纾无默不作声,垂头去看脚尖,去年她的确怀过一个孩子。
苏木极其不愿提些事,从陈氏那里抽了手背过身去看墙上一副《八骏图》。
见苏木难受,纾无心里生出些许安慰,至少他还在乎他们的孩子。
看了一会,苏木趁着母亲不注意忙给纾无使了一个眼色。纾无立刻明白,向婆婆福身道:“母亲,我和夫君很久不见,有许多体己话想说。”
边说还边红了脸。
陈氏也是过来人,见状立马挥手放人。
见母亲上当,苏木掀了掀嘴角,挎过纾无的胳膊,两个人紧挨着出了陈氏的屋子。
身无彩凤双飞翼,心有灵犀一点通。纾无和苏木就是这么个一点通法。时时为他的想法通路。
他们的院子与陈氏同在第三进,穿过两条抄手回廊可达。
走的远了些,纾无方从苏木胳膊里抽了手:“你去我那略坐坐吧,把样子做足,也不急于这一时。”
苏木却摇头哂笑:“我就急于这一时,清汤寡水的日子过的久了,就急着开荤。”
纾无无风无雨垂手福了福身,笑道:“那夫君好走,我一早知会过期如妹妹了,她那里应该早有准备。”
第3章
苏木哼了一声,与纾无错身,转道去了期如的院子。
颠鸾倒凤了整整一日,苏木心里有气,气赵桓那句“银样儿蜡枪头”。也气纾无,却说不上来气哪儿。
蓉帐香残,苏木赤/裸着上身怀里揽着面带潮红的期如,拈起自己的头发逗弄着她的鼻尖:“我不在的时候,她欺负你了吗?”
期如边捉苏木的手指边装作思考的样子,半晌道:“如果下棋不算的话,那就没有。”
“没有?”苏木诧异,“她没欺负你?这不像她的性格。”
“爷很了解她的性格吗?”
苏木垂眼去看期如:“哪里,我跟她不熟,不大了解她的性子。

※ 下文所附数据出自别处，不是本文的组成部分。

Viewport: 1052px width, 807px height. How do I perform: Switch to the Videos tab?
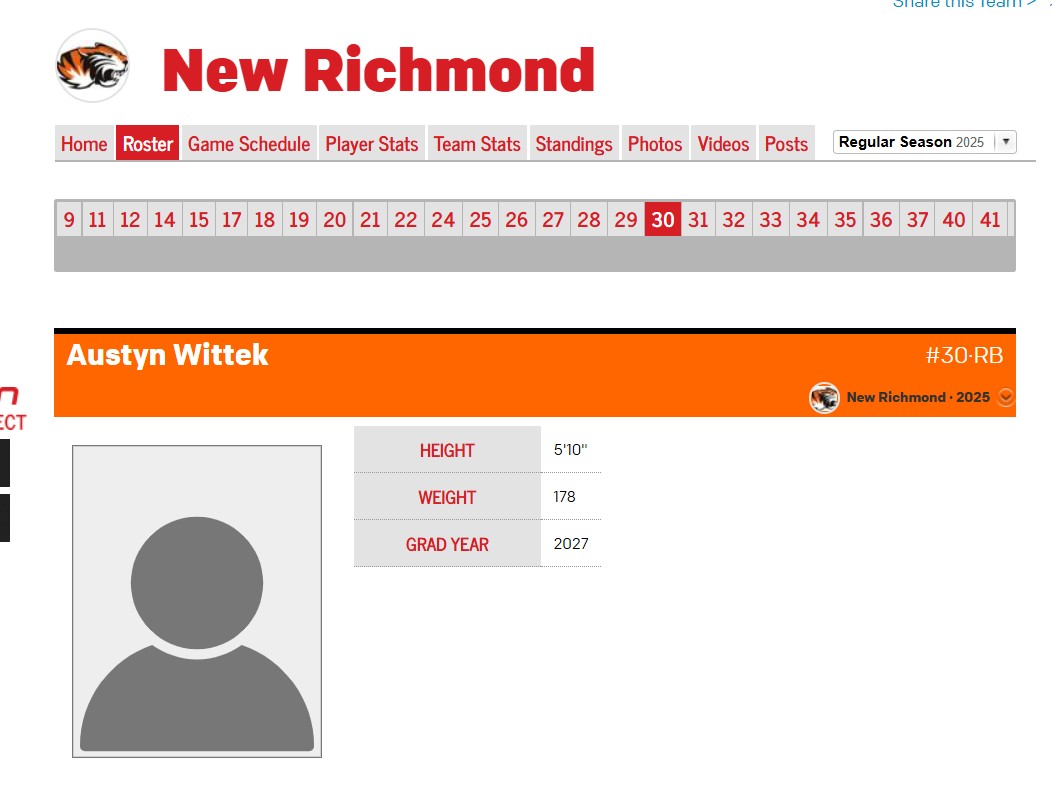(723, 144)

可我听说她们家仗着是皇后外戚,跟贵胄圈子里摆谱,怕冷就用花椒涂墙保暖,怕风沙就用紫菱布幛做屏风……反正非把别家比下去不行。我估计啊,她也是个石榴树上挂醋瓶的,所以怕她会为难你。”
期如趁苏木走神,用嘴巴捉到了他的手指,含了一会,笑道:“是么,怪不得列国都说你们大楚地大物博呢,有钱人家都这么挥霍啊。”
“那她跟着你来幽州这么个苦寒之地,岂不是受苦。”
苏木冷笑一声,再将手指伸进期如口中:“那也是她自愿的,我想娶的人只有你。”
期如眼神迷离问:“爷,假如没有她,我是不是就是你的妻子?你是不是一辈子就只娶我一个人?”

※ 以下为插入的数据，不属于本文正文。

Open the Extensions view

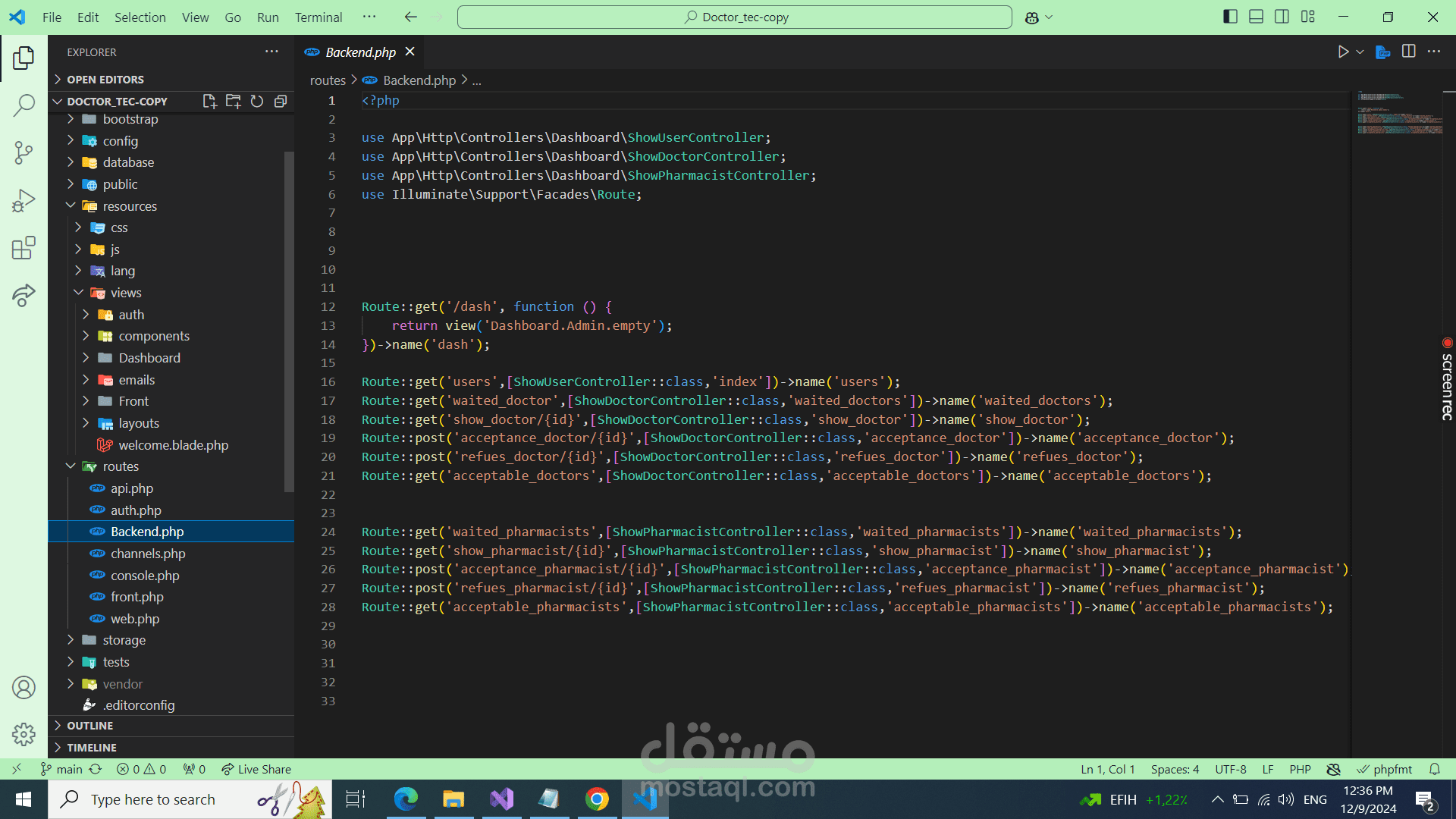[x=24, y=248]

苏木拿湿漉漉的指尖划着期如的脸:“再叫一声给我听听。”
“爷……”期如声音婉转缠绵。
“只娶你一个。”
“爷……”
“你就是我的妻子!”
还有五天即是除夕夜,陈氏这个老夫人自从纾无进门就试着做起了甩手掌柜,发现纾无的事无巨细之后就放心大胆的做起了甩手掌柜。
“荠春,今年的对联统共多少?外门大厅的我有数,再去问问各房,然后给我回话。”
“茜华,你心细,各房太太们都要换新的被褥枕套,按着个人喜好分下去,别弄岔了。父亲和母亲那里我亲自去送。”

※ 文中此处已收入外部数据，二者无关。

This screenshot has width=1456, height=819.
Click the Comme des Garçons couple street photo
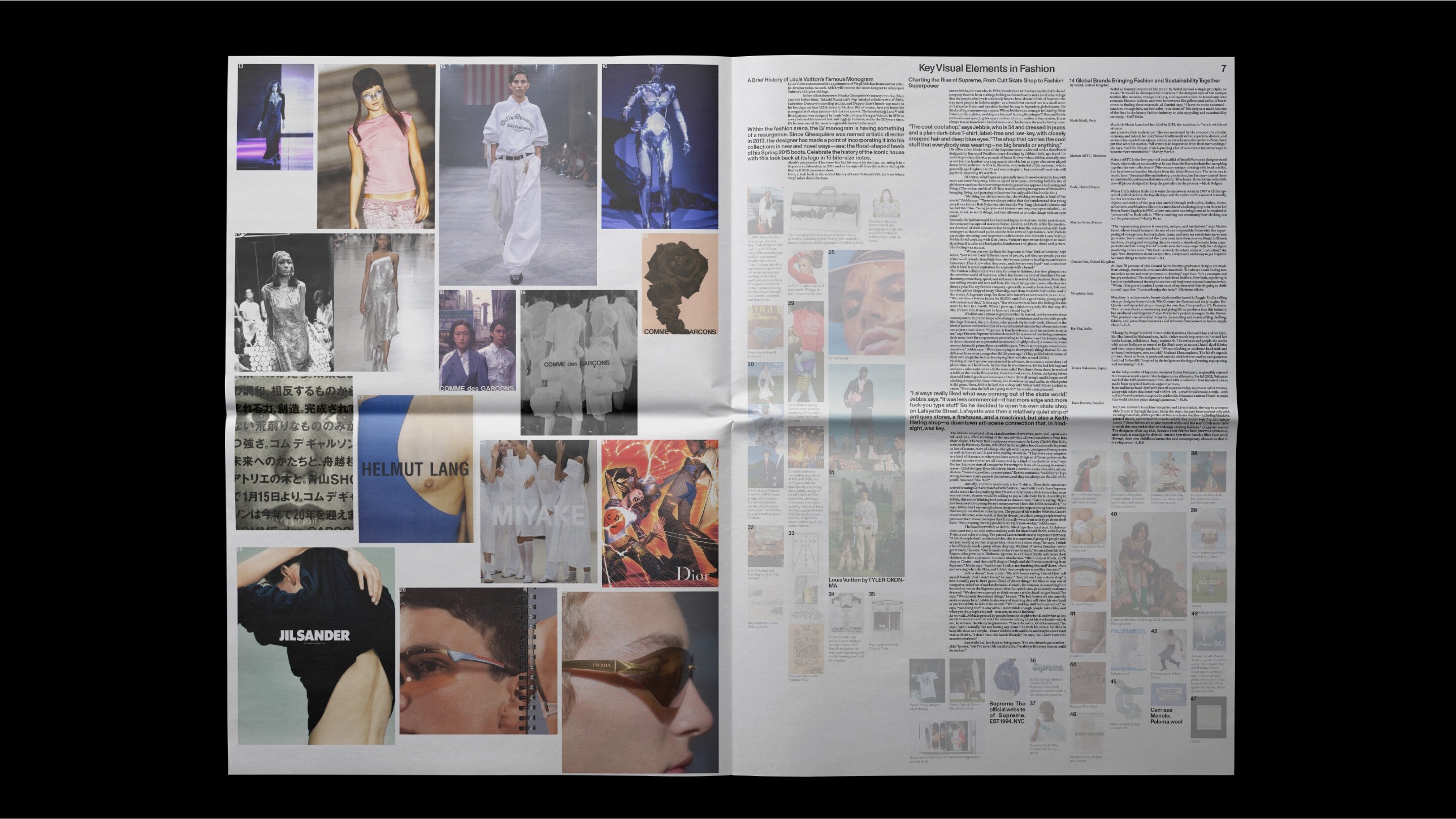coord(477,341)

“红素,除夕的菜谱,最后再拿了给我看看,忌口的千万不能列进去,今年还得添点新花样。”
“哦,对了,少爷最近一直主在期如夫人那边,绛雪机灵,待会去问问有没有短的缺的。”
……
纾无是大家小姐,在家的时候规矩就多,虽然幽州地处偏僻,物资比不上京城,可她养成的习惯一时却改不掉。
纾无忙的脚不沾地,却还腾出时间自己写了自己房里的对联。
采菊东篱下,种桑长江边。
纾无从小就不临卫夫人的簪花小楷,偏喜欢二薛的瘦金体。临了几百张帖子下来,竟将这笔体练得出神入化,颇有大家风范。
连皇帝看了都大赞不已,直夸:皇后这侄女,是个有造化的。
“采菊东篱下,种桑长江边。”
苏木不知道什么时候进的纾无的房间,念着她写的对联,语气几分戏谑。
“再也回不去长江喽!”
“给夫君见礼,”纾无笑着福了福身子,“我就是写着玩的,没想去长江。”
“你哭了?”苏木看到纾无脸上的泪痕,伸手去探,“为什么难受?为我没来看你?还是为那个孩子?”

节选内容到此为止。